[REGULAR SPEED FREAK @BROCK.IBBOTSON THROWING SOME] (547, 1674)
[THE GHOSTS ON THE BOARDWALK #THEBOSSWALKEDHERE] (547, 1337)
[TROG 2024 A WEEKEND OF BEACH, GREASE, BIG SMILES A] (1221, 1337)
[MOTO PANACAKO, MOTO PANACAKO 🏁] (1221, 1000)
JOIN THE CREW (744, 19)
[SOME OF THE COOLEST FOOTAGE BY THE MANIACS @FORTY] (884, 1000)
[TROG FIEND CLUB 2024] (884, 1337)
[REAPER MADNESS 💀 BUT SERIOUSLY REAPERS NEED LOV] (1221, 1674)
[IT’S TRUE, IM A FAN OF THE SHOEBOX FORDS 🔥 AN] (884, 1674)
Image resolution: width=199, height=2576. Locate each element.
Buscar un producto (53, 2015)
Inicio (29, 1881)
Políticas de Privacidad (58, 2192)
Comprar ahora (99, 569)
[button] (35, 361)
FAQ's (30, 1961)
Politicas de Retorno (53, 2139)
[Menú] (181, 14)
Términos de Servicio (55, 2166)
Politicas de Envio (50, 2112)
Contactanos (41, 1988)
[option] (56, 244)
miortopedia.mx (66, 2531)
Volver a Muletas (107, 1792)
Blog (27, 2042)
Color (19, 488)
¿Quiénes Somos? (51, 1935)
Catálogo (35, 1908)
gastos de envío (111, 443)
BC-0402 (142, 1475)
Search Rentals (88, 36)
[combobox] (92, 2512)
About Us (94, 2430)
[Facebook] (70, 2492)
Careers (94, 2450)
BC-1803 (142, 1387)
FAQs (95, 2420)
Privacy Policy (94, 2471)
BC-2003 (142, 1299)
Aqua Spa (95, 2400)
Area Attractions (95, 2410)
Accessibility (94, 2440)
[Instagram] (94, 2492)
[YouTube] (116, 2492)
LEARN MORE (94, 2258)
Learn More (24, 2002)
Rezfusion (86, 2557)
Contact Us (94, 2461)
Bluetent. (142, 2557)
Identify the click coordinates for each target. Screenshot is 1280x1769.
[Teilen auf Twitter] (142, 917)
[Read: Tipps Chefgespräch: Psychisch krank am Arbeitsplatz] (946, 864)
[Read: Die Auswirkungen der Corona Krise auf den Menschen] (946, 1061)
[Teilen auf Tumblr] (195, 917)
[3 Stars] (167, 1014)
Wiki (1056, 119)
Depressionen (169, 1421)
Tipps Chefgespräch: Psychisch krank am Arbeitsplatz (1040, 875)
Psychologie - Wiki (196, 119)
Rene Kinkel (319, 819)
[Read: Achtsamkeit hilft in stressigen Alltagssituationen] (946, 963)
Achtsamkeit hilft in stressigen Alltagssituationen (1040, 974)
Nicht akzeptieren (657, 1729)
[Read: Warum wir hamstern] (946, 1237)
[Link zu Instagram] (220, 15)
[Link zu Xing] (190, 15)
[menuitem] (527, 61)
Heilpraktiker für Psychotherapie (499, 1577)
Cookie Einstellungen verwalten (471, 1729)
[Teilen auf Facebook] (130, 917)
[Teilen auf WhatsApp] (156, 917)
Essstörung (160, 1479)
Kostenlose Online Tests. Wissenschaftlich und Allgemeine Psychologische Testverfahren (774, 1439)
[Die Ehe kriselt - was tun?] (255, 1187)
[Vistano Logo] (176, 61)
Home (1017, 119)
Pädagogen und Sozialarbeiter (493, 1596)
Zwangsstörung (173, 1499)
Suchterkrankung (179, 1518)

=-=-=

WORK TO COMPLETE. Write down, word for word, the lines above from the one containing "Wiki (1056, 119)" through the one containing "Achtsamkeit hilft in stressigen Alltagssituationen (1040, 974)", both ends included.

OUTPUT OF THE EXERCISE.
Wiki (1056, 119)
Depressionen (169, 1421)
Tipps Chefgespräch: Psychisch krank am Arbeitsplatz (1040, 875)
Psychologie - Wiki (196, 119)
Rene Kinkel (319, 819)
[Read: Achtsamkeit hilft in stressigen Alltagssituationen] (946, 963)
Achtsamkeit hilft in stressigen Alltagssituationen (1040, 974)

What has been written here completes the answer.